Could you copy, exactly as written, every line from the first line of the records through the one containing "Open the external"?
━━━ Data supplied
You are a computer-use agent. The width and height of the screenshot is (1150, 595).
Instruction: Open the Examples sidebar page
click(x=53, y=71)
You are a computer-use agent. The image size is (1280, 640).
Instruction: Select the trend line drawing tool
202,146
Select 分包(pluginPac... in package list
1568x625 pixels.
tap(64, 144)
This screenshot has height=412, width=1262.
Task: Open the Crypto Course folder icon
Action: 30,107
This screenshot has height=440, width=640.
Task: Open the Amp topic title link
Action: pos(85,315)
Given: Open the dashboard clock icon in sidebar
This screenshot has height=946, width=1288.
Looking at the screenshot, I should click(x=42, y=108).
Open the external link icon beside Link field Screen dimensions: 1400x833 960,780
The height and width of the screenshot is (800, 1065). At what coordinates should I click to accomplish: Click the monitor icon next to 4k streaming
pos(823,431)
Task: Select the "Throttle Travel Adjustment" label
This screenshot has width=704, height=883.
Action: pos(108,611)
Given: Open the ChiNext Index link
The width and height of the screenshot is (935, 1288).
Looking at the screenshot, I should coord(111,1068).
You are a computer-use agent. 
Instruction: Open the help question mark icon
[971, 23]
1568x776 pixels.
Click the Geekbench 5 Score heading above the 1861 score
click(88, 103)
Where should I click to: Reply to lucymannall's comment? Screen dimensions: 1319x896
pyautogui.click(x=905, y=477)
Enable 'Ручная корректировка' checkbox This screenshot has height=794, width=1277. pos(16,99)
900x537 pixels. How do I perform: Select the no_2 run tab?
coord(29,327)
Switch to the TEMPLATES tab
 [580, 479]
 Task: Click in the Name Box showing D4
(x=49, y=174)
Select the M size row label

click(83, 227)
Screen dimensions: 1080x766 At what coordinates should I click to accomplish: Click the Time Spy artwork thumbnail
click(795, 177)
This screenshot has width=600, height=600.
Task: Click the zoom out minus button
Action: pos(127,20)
━━━━━━
## Task response
You are a computer-use agent. The width and height of the screenshot is (1150, 595).
Instruction: Open the Examples sidebar page
click(x=53, y=71)
You are a computer-use agent. The image size is (1280, 640).
Instruction: Select the trend line drawing tool
202,146
Select 分包(pluginPac... in package list
1568x625 pixels.
tap(64, 144)
This screenshot has height=412, width=1262.
Task: Open the Crypto Course folder icon
Action: 30,107
This screenshot has height=440, width=640.
Task: Open the Amp topic title link
Action: pos(85,315)
Given: Open the dashboard clock icon in sidebar
This screenshot has height=946, width=1288.
Looking at the screenshot, I should click(x=42, y=108).
Open the external link icon beside Link field Screen dimensions: 1400x833 960,780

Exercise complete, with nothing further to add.